Start of Data for this task

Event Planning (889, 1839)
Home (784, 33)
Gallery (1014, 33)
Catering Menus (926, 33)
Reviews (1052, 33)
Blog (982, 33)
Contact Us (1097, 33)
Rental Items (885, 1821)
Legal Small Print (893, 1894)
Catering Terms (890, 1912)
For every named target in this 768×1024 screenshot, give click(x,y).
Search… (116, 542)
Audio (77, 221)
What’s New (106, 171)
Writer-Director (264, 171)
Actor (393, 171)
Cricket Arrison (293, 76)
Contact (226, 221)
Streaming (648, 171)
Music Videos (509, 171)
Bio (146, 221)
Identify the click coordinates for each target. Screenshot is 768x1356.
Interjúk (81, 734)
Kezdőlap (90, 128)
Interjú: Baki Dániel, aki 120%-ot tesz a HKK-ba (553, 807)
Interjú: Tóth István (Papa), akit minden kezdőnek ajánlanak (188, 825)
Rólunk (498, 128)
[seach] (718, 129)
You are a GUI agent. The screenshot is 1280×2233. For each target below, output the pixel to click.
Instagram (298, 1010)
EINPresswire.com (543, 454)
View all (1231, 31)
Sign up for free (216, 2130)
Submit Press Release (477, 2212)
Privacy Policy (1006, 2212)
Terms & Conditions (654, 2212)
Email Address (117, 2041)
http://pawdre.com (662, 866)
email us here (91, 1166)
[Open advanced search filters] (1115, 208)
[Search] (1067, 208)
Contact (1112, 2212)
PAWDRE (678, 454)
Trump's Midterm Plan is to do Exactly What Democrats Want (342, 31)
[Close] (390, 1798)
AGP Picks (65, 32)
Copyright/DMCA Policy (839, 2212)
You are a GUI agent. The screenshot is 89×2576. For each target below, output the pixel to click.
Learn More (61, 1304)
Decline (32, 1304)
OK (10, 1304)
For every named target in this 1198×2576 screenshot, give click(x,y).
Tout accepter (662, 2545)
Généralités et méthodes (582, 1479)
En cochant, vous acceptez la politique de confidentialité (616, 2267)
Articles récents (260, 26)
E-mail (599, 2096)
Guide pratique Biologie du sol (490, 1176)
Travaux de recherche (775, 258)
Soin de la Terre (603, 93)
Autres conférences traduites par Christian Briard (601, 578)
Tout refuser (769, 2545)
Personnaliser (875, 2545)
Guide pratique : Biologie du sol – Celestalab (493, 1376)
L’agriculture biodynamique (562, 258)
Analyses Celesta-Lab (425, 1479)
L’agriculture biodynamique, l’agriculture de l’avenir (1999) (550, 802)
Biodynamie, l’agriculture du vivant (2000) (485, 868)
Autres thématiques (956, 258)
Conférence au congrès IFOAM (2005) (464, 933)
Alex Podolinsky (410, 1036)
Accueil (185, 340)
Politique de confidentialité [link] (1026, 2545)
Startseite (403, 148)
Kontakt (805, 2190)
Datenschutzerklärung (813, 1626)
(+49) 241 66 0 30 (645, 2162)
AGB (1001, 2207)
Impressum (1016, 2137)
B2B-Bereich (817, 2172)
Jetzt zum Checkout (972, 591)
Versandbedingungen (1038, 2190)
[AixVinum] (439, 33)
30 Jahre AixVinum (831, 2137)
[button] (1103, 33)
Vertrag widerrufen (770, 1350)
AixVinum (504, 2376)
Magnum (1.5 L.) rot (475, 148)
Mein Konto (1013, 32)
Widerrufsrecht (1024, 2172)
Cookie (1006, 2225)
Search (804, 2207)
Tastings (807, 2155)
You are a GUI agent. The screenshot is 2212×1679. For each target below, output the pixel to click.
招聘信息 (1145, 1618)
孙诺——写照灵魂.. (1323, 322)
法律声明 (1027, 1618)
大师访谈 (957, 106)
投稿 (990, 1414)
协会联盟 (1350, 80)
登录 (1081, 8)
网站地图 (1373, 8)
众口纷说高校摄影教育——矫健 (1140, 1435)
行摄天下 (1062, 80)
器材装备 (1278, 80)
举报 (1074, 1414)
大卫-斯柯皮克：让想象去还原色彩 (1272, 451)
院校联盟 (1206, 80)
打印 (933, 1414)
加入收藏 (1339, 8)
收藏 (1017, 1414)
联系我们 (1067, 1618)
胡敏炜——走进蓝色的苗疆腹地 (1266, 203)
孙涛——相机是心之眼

End of Data for this task

What is required
The response should consist of all the entries, set down exactly.

Result of the task
Event Planning (889, 1839)
Home (784, 33)
Gallery (1014, 33)
Catering Menus (926, 33)
Reviews (1052, 33)
Blog (982, 33)
Contact Us (1097, 33)
Rental Items (885, 1821)
Legal Small Print (893, 1894)
Catering Terms (890, 1912)
For every named target in this 768×1024 screenshot, give click(x,y).
Search… (116, 542)
Audio (77, 221)
What’s New (106, 171)
Writer-Director (264, 171)
Actor (393, 171)
Cricket Arrison (293, 76)
Contact (226, 221)
Streaming (648, 171)
Music Videos (509, 171)
Bio (146, 221)
Identify the click coordinates for each target. Screenshot is 768x1356.
Interjúk (81, 734)
Kezdőlap (90, 128)
Interjú: Baki Dániel, aki 120%-ot tesz a HKK-ba (553, 807)
Interjú: Tóth István (Papa), akit minden kezdőnek ajánlanak (188, 825)
Rólunk (498, 128)
[seach] (718, 129)
You are a GUI agent. The screenshot is 1280×2233. For each target below, output the pixel to click.
Instagram (298, 1010)
EINPresswire.com (543, 454)
View all (1231, 31)
Sign up for free (216, 2130)
Submit Press Release (477, 2212)
Privacy Policy (1006, 2212)
Terms & Conditions (654, 2212)
Email Address (117, 2041)
http://pawdre.com (662, 866)
email us here (91, 1166)
[Open advanced search filters] (1115, 208)
[Search] (1067, 208)
Contact (1112, 2212)
PAWDRE (678, 454)
Trump's Midterm Plan is to do Exactly What Democrats Want (342, 31)
[Close] (390, 1798)
AGP Picks (65, 32)
Copyright/DMCA Policy (839, 2212)
You are a GUI agent. The screenshot is 89×2576. For each target below, output the pixel to click.
Learn More (61, 1304)
Decline (32, 1304)
OK (10, 1304)
For every named target in this 1198×2576 screenshot, give click(x,y).
Tout accepter (662, 2545)
Généralités et méthodes (582, 1479)
En cochant, vous acceptez la politique de confidentialité (616, 2267)
Articles récents (260, 26)
E-mail (599, 2096)
Guide pratique Biologie du sol (490, 1176)
Travaux de recherche (775, 258)
Soin de la Terre (603, 93)
Autres conférences traduites par Christian Briard (601, 578)
Tout refuser (769, 2545)
Personnaliser (875, 2545)
Guide pratique : Biologie du sol – Celestalab (493, 1376)
L’agriculture biodynamique (562, 258)
Analyses Celesta-Lab (425, 1479)
L’agriculture biodynamique, l’agriculture de l’avenir (1999) (550, 802)
Biodynamie, l’agriculture du vivant (2000) (485, 868)
Autres thématiques (956, 258)
Conférence au congrès IFOAM (2005) (464, 933)
Alex Podolinsky (410, 1036)
Accueil (185, 340)
Politique de confidentialité [link] (1026, 2545)
Startseite (403, 148)
Kontakt (805, 2190)
Datenschutzerklärung (813, 1626)
(+49) 241 66 0 30 (645, 2162)
AGB (1001, 2207)
Impressum (1016, 2137)
B2B-Bereich (817, 2172)
Jetzt zum Checkout (972, 591)
Versandbedingungen (1038, 2190)
[AixVinum] (439, 33)
30 Jahre AixVinum (831, 2137)
[button] (1103, 33)
Vertrag widerrufen (770, 1350)
AixVinum (504, 2376)
Magnum (1.5 L.) rot (475, 148)
Mein Konto (1013, 32)
Widerrufsrecht (1024, 2172)
Cookie (1006, 2225)
Search (804, 2207)
Tastings (807, 2155)
You are a GUI agent. The screenshot is 2212×1679. For each target below, output the pixel to click.
招聘信息 (1145, 1618)
孙诺——写照灵魂.. (1323, 322)
法律声明 (1027, 1618)
大师访谈 (957, 106)
投稿 (990, 1414)
协会联盟 (1350, 80)
登录 (1081, 8)
网站地图 (1373, 8)
众口纷说高校摄影教育——矫健 (1140, 1435)
行摄天下 (1062, 80)
器材装备 (1278, 80)
举报 (1074, 1414)
大卫-斯柯皮克：让想象去还原色彩 (1272, 451)
院校联盟 (1206, 80)
打印 (933, 1414)
加入收藏 (1339, 8)
收藏 (1017, 1414)
联系我们 (1067, 1618)
胡敏炜——走进蓝色的苗疆腹地 (1266, 203)
孙涛——相机是心之眼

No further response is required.